▶ **TEXT**
*****

Dr. Karen Abrams, founder and Executive Director of STEMGuyana and a holder of a doctorate in Educational Administration, is calling for a deliberate national strategy to expand Guyana’s middle class, arguing that the country’s unprecedented oil wealth will not produce lasting prosperity unless more citizens have the income to participate meaningfully in the economy.
Guyana currently produces about 900,000 barrels of oil per day, with ExxonMobil projecting output to reach approximately 1.7 million barrels per day by 2030. Based on the country’s estimated 11 billion barrels of recoverable oil resources, production could be sustained for roughly two to three decades, depending on output levels. At a production rate of about 1.5 million barrels per day, the reserves would last around 20 years, while lower production rates could extend the lifespan to 30 years or more. Further discoveries would lengthen that timeline.
At current oil prices, Guyana’s recoverable resources are valued at hundreds of billions of U.S. dollars, making the country one of the world’s fastest-growing oil producers and positioning it for decades of significant petroleum revenues.
In her Kaieteur News column published on May 25, 2026, Abrams warned that despite Guyana’s rapid economic growth, the country lacks the broad consumer base necessary to sustain a vibrant non-oil economy.
Using Georgetown’s restaurant sector as an illustration, Abrams observed that many businesses experience an initial surge of interest but struggle to remain viable over the long term.
“Watch the restaurant scene in Georgetown long enough, and a pattern emerges. A new eatery opens. There is a flurry of excitement. And then, within months, the indicators of struggling business appears and in many cases, a closed sign shortly thereafter,” she wrote.
According to Abrams, the problem is not a lack of entrepreneurship but a limited pool of consumers with disposable income.
“The same small group of faces tends to flock to every new opening. In a country where international agencies describe a 48% to 58% poverty rate, the broader population simply does not yet have the disposable income to support a wide, varied and rapidly expanding consumer economy.”
The observation comes against the backdrop of findings by the Inter-American Development Bank (IDB), which reported in 2025 that 58% of Guyana’s population lives in poverty and 32% in extreme poverty. Some local analysts, however, contend that the figures may be even higher, citing weaknesses in data collection methods and a reluctance among many citizens to speak openly about their economic circumstances.

*****

▶ **GIVEN DATA**
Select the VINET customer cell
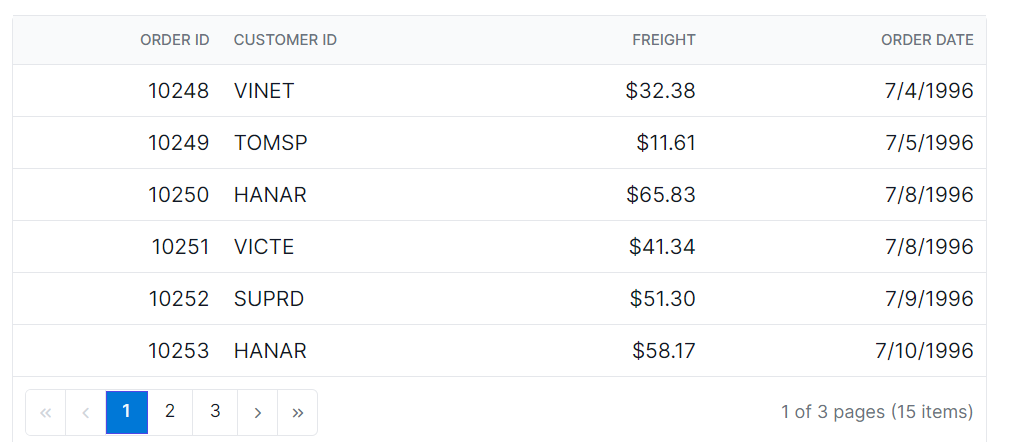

*****

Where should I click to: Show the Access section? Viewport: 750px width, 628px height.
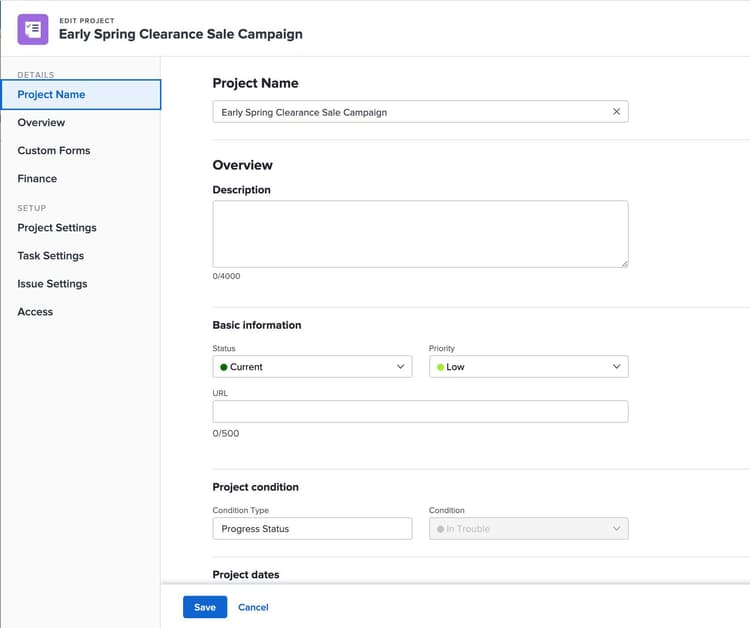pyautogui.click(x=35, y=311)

*****

▶ **TASK SET**
[A] Please restate the Guyana oil-wealth article from "Guyana currently produces" to "significant petroleum revenues.", putting "Exxon Mobil Corporation" wherever "ExxonMobil" stands.
[B] Extend the Guyana oil-wealth article onward from its final sentence.

▶ **TASK-BY-TASK OUTPUTS**
[A]
Guyana currently produces about 900,000 barrels of oil per day, with Exxon Mobil Corporation projecting output to reach approximately 1.7 million barrels per day by 2030. Based on the country’s estimated 11 billion barrels of recoverable oil resources, production could be sustained for roughly two to three decades, depending on output levels. At a production rate of about 1.5 million barrels per day, the reserves would last around 20 years, while lower production rates could extend the lifespan to 30 years or more. Further discoveries would lengthen that timeline.
At current oil prices, Guyana’s recoverable resources are valued at hundreds of billions of U.S. dollars, making the country one of the world’s fastest-growing oil producers and positioning it for decades of significant petroleum revenues.

[B]
She argued that these realities point to a deeper structural challenge facing Guyana as it seeks to balance the opportunities created by its oil boom with the need to ensure that economic growth translates into broad-based prosperity.
While Guyana has emerged as one of the world’s fastest-growing economies since the start of oil production in 2019, Abrams noted that much of the country’s wealth remains concentrated in the petroleum sector. Citing data from Harvard University’s Atlas of Economic Complexity, she said crude oil now accounts for approximately 91 percent of Guyana’s exports by value, while oil contributes more than half of the country’s Gross Domestic Product.
“The country sits atop one of the largest new oil discoveries of the century,” Abrams wrote, but noted that on measures of household purchasing power, Guyana continues to trail many of its Caribbean neighbours.
Referencing International Labour Organisation statistics published in 2024, Abrams said Guyana’s minimum wage, measured in purchasing power parity terms, ranks among the lowest in the CARICOM region.
“The opportunity to use this moment to reset that picture is exceptional, and the available fiscal headroom to do so has rarely been larger,” she wrote. “In other words, the nation is wealthy enough to get this done.”
Abrams maintained that expanding the middle class should be viewed not merely as a social policy objective but as an economic necessity. She argued that a larger middle-income population would create demand for local goods and services, strengthen small businesses, encourage entrepreneurship and reduce the economy’s dependence on oil revenues.
“A large middle class, however, is not a luxury,” she wrote. “It is the shock absorber of democratic life and the engine of consumer-led economic stability.”
The STEMGuyana founder pointed to public-sector wages as one of the most direct mechanisms for achieving that goal. She cited calls by the Guyana Public Service Union (GPSU) for a minimum monthly public-sector salary of GY$221,000 and reports that a significant proportion of public servants earn considerably less after statutory deductions.
“Our teachers, nurses, police, soldiers, and civil servants are the foundation of the public goods on which all of us depend,” Abrams wrote. “There is a strong economic case, in addition to the ethical case, for ensuring that this group is supported through a sustained period of real wage growth.”
She argued that rising oil revenues and higher global oil prices have provided the government with the fiscal space to pursue transformative policies. Among the measures she proposed are significant public-sector wage increases, expanded tax-free income thresholds, reductions in Value Added Tax (VAT), procurement preferences for small Guyanese-owned businesses and targeted wage supports for low-income workers.
Abrams also advocated for earned income tax credits, similar to programmes used in the United States, Canada, the United Kingdom and New Zealand, to boost take-home pay and reduce working poverty.
She said the stakes extend far beyond individual businesses.
“Restaurants stay open because customers can afford to eat in them. Small businesses survive their first three years because demand exists across a wider population. New firms launch because the local market can absorb their products before they need to export,” she wrote.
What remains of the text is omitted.